- [Tekstfragment]
------------------------------------------------------------------------

III. [geïntimeerde] te machtigen om het beslag op een bedrag van € 100.000,00 onder de Rabobank, althans het geblokkeerde bedrag van € 100.000,00 onder de Rabobank op te laten heffen althans vrij te laten geven, met nadrukkelijke bepaling dat het in eerste aanleg te wijzen vonnis in de plaats komt van de noodzakelijke toestemming en wilsverklaring van Benik tot opheffing dan wel vrijgave van het bedrag van € 100.000,00 onder de Rabobank;
IV. Benik te veroordelen om binnen 1 week na het in eerste aanleg te wijzen vonnis het vrijwaringsbewijs van de vrachtauto (merk Renault met het [kentekennummer] ) aan [geïntimeerde] te hebben afgegeven, zulks op straffe van een direct opeisbare dwangsom van € 150,00 per dag voor elke dag (waaronder medebegrepen een gedeelte van een dag) dat Benik nalaat aan het in eerste aanleg te wijzen vonnis te voldoen;
V. de kosten van dit geding, waaronder de nakosten, en de wettelijke rente hierover.
6.2.3.
Bij het vonnis van 25 mei 2022 heeft de rechtbank de vorderingen in conventie afgewezen, met veroordeling van Benik in de proceskosten. Voorts heeft de rechtbank de vorderingen onder I en IV in reconventie toegewezen, in die zin dat de rechtbank voor recht heeft verklaard dat Benik jegens [geïntimeerde] onrechtmatig heeft gehandeld door het leggen van conservatoir derdenbeslag onder de Rabobank en door dat beslag op een bedrag van € 100.000,00 te handhaven alsmede Benik heeft veroordeeld om binnen één week na het vonnis het vrijwaringsbewijs van de vrachtauto (merk Renault met het [kentekennummer] ) aan [geïntimeerde] af te geven, op straffe van een direct opeisbare dwangsom van € 150,00 voor iedere dag (waaronder mede begrepen een gedeelte van een dag) dat Benik niet aan deze veroordeling voldoet, tot een maximum van in totaal € 5.000,00 is bereikt. De vorderingen onder II en III in reconventie heeft de rechtbank afgewezen. De rechtbank heeft Benik ook in reconventie veroordeeld in de proceskosten.

------------------------------------------------------------------------

- [Wat je doet]
1. Beantwoord aan de hand van het fragment over de zaak tegen Benik:
(a) Van welk merk is de vrachtauto?
(b) Op welke datum heeft de rechtbank vonnis gewezen?
(c) Tot welk totaalbedrag loopt de dwangsom maximaal op?
2. Zet het fragment over de zaak tegen Benik voort vanaf de laatste zin.

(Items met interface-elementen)
------------------------------------------------------------------------

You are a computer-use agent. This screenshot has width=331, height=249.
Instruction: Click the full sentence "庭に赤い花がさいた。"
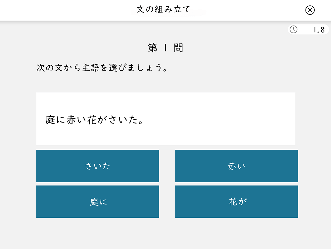(95, 120)
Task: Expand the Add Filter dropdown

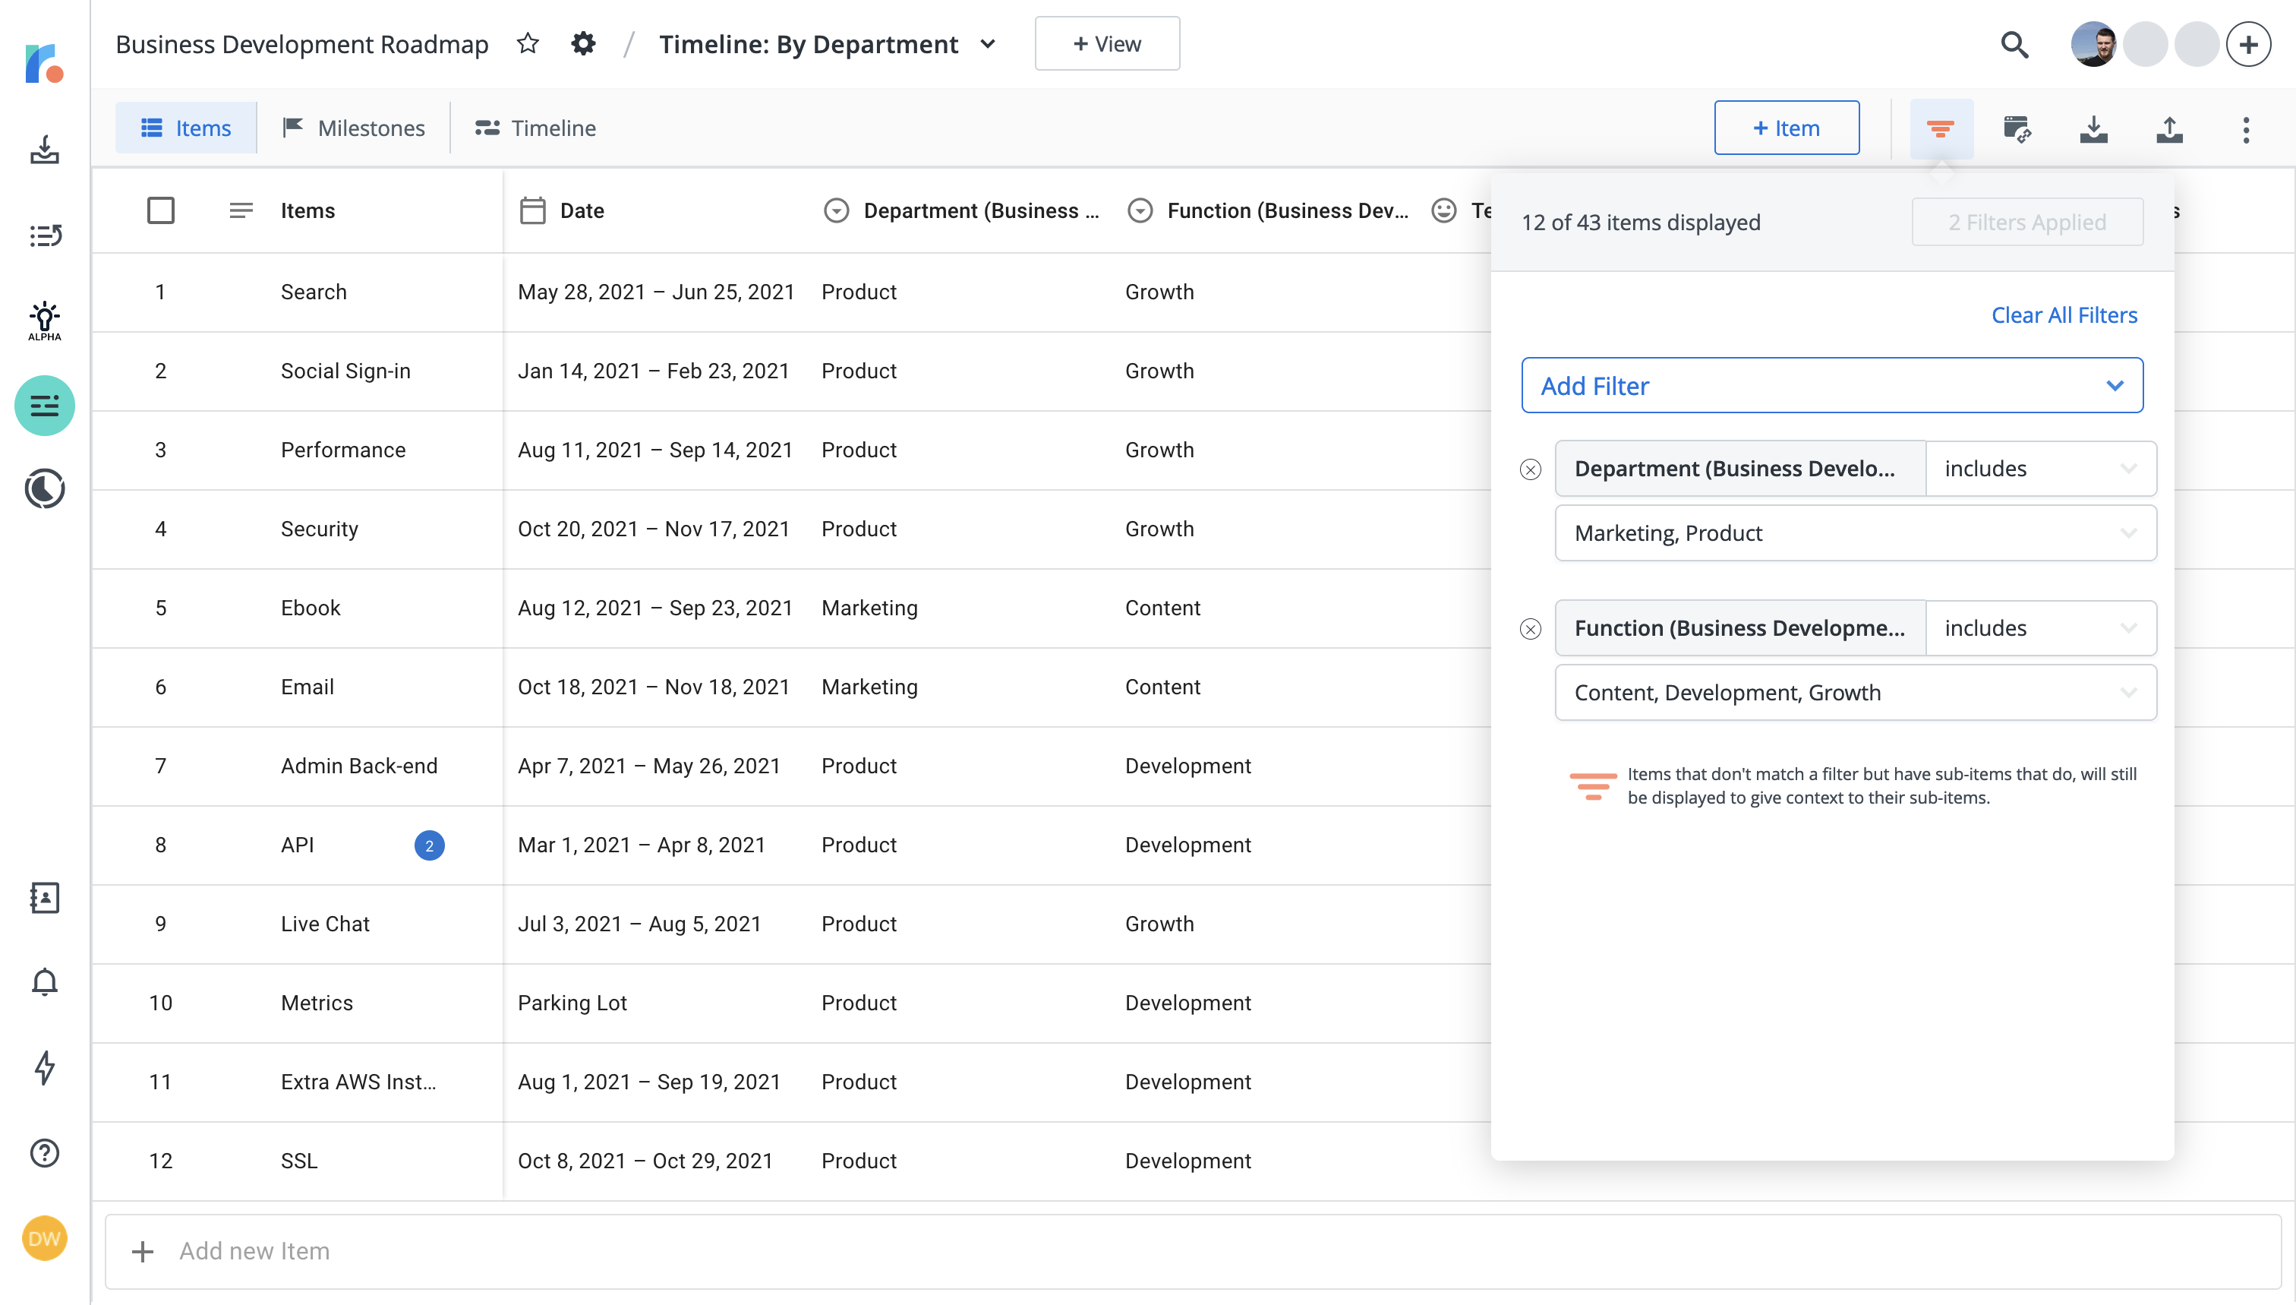Action: click(1831, 385)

------------------------------------------------------------------------

- [Antwoorden]
1.
(a) Renault
(b) 25 mei 2022
(c) € 5.000,00

2.
Geschil in hoger beroep
6.3.1.
Benik heeft in (principaal) hoger beroep zeven grieven aangevoerd en haar eis gewijzigd. Benik concludeert dat het hof het vonnis van 25 mei 2022 zal vernietigen en zal verklaren voor recht indien en voor zover vereist en [geïntimeerde] zal veroordelen om aan Benik te voldoen het bedrag van € 89.595,00 zijnde het bedrag dat door het asbestsaneringsbureau is vastgesteld ter sanering van de asbestvervuiling, althans [geïntimeerde] te veroordelen dat bedrag ter sanering van de asbestvervuiling aan Benik te betalen zoals door het hof in goede justitie moge worden vastgesteld en/of [geïntimeerde] zal veroordelen tot terugbetaling van de proceskosten in conventie en reconventie.
6.3.2.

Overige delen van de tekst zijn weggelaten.